What looks like absurd scale to one team is a regular Tuesday for another, because "scale" is completely meaningless without context. We don't balk at a single machine running dozens of processes for a single web browser, we shouldn't balk at something running dozens of containers to do something that creates value somehow. And scale that up by number of devs/customers and you can see how thousands/hundreds of thousands can happen easily.
Also the cloud vendors make it easy to have these problems because it's super profitable.
* H: "kubernetes [at planetary scale] is too complex"
* A: "you can run it on a toaster and it's simpler to reason about than systemd + pile of bash scripts"
* H: "what's the point of single node kubernetes? I'll just SSH in and paste my bash script and call it a day"
* A: "but how do you scale/maintain that?"
* H: "who needs that scale?"
If they understood their system, odds are they’d realize that horizontal scaling with few, larger services is plenty scalable.
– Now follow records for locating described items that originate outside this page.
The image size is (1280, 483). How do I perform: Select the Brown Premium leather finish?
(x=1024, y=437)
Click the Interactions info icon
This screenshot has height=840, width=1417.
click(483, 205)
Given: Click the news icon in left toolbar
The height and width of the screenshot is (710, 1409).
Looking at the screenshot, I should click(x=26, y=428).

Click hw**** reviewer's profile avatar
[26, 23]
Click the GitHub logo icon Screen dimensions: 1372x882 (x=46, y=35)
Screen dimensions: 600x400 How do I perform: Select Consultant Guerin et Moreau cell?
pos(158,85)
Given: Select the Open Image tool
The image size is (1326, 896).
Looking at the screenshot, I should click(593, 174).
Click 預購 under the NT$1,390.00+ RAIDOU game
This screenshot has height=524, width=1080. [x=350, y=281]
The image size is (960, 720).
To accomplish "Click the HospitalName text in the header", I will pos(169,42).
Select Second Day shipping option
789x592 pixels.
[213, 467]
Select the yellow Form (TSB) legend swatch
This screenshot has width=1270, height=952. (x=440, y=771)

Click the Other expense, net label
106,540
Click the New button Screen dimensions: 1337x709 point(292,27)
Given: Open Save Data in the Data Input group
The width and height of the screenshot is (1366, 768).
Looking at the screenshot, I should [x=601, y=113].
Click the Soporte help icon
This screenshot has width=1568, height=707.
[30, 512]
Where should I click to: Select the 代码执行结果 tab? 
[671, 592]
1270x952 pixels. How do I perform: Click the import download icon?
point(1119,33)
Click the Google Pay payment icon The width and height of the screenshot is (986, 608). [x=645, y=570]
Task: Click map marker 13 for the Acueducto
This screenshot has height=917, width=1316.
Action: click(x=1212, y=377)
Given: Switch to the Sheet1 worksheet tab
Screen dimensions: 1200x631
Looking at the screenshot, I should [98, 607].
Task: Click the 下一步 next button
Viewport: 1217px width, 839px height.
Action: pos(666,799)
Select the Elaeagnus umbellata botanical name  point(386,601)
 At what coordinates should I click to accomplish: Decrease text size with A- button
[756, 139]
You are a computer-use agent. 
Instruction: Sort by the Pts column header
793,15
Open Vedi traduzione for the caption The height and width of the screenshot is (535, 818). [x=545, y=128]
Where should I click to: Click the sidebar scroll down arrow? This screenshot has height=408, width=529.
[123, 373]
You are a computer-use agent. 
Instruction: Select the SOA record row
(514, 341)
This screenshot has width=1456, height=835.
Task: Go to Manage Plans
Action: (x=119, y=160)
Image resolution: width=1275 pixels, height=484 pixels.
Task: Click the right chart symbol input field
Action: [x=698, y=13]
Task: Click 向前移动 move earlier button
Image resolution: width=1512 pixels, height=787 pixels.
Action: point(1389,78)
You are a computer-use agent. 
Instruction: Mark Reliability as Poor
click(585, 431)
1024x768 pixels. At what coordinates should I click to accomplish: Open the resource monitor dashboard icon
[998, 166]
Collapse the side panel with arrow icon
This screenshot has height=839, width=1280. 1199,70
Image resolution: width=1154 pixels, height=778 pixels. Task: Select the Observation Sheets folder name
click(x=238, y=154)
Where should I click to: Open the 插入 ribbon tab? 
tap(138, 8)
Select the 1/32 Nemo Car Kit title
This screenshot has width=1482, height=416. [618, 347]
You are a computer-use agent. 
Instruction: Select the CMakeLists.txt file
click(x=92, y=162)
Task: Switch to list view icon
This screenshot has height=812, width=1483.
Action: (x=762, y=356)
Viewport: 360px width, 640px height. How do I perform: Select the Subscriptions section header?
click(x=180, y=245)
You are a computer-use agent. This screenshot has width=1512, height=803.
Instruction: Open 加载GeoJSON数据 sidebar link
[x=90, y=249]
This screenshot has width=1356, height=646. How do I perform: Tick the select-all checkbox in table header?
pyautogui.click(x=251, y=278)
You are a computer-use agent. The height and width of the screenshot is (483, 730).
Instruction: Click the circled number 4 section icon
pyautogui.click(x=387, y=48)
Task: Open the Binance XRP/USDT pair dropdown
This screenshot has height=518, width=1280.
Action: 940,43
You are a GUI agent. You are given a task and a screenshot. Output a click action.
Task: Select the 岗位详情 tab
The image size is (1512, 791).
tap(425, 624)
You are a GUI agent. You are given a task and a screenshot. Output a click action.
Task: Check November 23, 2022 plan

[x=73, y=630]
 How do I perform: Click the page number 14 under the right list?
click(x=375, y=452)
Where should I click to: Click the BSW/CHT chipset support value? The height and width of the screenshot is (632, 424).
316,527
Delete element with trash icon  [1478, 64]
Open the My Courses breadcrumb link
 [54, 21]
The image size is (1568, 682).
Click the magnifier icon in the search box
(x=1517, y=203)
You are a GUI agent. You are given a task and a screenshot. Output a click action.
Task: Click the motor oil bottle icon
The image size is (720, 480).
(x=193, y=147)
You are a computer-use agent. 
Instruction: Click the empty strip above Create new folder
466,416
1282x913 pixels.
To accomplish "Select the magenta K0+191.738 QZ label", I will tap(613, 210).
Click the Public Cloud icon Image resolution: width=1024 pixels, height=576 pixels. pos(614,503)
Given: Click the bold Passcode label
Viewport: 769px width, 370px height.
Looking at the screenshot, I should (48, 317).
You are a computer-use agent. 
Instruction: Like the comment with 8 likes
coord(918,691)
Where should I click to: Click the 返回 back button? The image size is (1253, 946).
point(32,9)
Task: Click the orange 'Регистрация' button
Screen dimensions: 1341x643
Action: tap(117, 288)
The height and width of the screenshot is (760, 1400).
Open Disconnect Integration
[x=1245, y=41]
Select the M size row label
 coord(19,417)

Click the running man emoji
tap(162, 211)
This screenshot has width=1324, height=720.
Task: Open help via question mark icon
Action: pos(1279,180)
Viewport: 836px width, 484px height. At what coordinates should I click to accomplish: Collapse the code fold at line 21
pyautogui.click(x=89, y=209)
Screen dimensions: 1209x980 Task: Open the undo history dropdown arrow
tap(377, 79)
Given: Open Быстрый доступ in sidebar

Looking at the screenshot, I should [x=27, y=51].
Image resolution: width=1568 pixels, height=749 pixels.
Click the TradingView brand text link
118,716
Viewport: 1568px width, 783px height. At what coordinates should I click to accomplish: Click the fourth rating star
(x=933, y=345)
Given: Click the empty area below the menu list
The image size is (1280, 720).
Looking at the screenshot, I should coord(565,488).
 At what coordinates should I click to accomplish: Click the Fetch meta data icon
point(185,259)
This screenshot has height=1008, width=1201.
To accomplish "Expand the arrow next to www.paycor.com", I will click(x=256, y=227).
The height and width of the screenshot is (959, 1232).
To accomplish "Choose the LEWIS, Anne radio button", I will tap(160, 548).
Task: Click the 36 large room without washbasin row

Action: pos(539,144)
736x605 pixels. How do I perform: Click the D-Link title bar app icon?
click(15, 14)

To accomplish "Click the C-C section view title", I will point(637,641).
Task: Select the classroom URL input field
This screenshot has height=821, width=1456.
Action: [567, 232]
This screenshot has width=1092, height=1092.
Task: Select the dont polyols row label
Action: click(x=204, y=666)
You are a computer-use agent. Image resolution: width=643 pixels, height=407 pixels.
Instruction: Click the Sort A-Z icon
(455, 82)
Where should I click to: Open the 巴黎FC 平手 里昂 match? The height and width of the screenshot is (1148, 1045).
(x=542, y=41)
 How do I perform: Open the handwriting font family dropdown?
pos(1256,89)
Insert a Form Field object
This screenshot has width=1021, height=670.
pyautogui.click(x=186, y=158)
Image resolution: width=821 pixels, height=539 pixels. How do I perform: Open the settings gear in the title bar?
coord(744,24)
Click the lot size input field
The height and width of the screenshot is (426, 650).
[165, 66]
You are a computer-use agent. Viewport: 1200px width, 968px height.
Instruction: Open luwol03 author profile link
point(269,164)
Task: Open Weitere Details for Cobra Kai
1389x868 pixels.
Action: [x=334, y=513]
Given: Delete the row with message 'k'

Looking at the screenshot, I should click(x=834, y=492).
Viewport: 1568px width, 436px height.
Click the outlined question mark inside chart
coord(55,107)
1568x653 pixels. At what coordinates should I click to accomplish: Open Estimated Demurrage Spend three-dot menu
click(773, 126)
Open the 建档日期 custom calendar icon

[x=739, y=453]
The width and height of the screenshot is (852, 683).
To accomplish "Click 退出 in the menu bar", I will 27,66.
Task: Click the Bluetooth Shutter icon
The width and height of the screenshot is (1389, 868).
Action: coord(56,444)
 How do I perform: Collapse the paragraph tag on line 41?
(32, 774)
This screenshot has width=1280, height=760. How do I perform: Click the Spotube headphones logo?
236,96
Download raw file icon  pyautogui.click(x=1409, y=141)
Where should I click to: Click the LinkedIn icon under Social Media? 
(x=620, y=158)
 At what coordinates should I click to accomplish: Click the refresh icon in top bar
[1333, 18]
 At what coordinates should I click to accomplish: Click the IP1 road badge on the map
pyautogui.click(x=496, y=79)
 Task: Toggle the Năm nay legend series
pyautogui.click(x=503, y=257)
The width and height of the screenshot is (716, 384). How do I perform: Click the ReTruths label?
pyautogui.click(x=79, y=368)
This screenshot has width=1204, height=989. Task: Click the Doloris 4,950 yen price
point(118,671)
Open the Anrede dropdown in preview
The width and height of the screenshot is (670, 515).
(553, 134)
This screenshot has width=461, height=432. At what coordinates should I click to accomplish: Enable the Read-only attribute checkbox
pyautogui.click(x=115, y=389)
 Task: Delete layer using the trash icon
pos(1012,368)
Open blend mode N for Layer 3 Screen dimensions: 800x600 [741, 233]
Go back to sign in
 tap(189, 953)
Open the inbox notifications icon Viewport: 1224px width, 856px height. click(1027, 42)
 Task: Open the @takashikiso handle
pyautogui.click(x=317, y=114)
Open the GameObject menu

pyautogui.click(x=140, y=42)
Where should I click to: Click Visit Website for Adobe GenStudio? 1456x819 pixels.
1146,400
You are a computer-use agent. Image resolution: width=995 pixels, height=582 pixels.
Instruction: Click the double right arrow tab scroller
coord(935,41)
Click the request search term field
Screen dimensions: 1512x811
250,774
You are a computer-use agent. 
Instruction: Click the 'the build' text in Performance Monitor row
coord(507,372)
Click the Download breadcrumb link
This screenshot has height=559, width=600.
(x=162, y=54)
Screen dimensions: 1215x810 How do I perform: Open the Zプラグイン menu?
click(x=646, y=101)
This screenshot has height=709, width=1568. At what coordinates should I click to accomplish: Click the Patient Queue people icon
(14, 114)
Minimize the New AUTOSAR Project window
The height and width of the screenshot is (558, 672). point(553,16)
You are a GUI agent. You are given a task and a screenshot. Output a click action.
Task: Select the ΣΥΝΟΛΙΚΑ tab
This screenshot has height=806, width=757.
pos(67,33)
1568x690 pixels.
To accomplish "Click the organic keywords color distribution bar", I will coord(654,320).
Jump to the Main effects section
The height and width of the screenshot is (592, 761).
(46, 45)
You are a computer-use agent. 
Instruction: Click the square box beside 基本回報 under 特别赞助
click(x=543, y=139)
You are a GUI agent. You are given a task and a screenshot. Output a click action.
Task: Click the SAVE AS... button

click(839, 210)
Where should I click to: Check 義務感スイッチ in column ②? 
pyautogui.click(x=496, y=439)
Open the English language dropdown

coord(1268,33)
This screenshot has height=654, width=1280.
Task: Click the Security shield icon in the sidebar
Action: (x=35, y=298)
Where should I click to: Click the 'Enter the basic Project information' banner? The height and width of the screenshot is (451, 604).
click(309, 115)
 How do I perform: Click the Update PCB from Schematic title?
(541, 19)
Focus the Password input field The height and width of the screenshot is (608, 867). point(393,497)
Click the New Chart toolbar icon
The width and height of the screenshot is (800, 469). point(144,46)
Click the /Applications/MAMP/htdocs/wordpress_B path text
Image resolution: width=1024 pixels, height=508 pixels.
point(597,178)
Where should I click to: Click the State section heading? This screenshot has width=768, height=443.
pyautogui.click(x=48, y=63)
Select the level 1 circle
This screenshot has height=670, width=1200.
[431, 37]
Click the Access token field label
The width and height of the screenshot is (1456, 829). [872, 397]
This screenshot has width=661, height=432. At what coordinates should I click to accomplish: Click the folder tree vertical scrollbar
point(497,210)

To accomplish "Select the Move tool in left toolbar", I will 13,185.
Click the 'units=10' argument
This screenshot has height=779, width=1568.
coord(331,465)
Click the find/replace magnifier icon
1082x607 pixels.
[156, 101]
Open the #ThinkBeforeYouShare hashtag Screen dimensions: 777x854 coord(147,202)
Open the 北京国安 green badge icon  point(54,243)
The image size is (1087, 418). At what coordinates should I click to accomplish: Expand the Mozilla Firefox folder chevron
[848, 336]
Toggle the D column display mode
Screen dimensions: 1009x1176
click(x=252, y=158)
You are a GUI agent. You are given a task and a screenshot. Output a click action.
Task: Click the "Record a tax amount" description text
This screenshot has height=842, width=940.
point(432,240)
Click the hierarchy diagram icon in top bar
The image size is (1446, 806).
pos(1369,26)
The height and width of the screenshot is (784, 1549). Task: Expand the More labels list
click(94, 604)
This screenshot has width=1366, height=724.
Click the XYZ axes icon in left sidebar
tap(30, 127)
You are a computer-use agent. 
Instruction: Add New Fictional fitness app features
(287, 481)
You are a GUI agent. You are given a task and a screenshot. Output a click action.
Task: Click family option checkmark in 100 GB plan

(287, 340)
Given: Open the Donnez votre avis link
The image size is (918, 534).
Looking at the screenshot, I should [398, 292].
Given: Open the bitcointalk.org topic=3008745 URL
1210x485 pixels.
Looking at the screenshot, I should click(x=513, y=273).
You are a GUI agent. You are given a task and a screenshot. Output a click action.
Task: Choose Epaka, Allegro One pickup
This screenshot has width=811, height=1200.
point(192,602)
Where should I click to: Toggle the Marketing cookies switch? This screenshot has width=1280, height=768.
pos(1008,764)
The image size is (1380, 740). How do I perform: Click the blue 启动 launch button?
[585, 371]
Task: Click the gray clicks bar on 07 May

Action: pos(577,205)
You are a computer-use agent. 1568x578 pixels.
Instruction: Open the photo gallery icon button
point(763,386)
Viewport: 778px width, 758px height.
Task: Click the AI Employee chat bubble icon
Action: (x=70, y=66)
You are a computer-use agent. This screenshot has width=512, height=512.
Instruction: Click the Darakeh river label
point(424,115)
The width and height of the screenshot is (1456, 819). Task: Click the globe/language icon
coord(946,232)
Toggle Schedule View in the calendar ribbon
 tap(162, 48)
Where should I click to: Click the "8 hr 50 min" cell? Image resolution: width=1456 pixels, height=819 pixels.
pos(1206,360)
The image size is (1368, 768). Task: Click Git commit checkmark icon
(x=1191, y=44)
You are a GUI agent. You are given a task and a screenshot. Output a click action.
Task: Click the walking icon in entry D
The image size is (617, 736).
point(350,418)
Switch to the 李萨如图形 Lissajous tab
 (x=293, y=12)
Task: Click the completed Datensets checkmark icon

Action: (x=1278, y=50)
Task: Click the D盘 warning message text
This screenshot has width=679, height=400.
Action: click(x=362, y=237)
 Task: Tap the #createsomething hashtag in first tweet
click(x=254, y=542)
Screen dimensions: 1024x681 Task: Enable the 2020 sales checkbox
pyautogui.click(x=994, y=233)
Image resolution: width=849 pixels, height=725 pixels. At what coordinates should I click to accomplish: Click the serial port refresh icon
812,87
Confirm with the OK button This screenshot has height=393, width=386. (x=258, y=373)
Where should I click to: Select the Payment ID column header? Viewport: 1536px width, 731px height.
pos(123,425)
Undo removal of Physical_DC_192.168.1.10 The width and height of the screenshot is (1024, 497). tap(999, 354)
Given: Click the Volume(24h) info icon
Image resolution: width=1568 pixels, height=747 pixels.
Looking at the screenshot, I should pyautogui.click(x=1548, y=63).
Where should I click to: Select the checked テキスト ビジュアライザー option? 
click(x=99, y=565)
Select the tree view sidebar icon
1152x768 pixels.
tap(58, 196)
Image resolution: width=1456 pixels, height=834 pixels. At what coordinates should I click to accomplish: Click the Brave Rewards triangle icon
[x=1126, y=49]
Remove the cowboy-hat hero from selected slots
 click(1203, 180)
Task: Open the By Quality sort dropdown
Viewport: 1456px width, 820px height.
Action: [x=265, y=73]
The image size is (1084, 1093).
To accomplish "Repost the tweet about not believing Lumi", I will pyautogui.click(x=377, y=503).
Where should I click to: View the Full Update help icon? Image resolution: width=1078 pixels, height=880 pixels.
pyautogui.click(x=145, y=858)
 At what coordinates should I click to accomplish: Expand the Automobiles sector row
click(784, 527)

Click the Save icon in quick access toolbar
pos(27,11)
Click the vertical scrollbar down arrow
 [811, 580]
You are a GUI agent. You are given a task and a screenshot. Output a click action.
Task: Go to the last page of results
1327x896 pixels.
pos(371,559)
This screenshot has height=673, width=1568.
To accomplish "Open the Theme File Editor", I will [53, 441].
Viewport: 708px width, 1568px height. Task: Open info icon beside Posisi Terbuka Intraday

At those large orgs, the individual developer doesn’t matter at all and the EMs will opt for faster release cycles and rely on internal platform teams to manage k8s and things like it.
Of course there are simpler container runtimes, but they have issues with scale, cost, features or transparency of operation. Of course they can be good fit if you're willing to give up one or more of these.
What's a bit different is we're creating own products, not renting people to others, so having uniform hosting platform is actual benefit.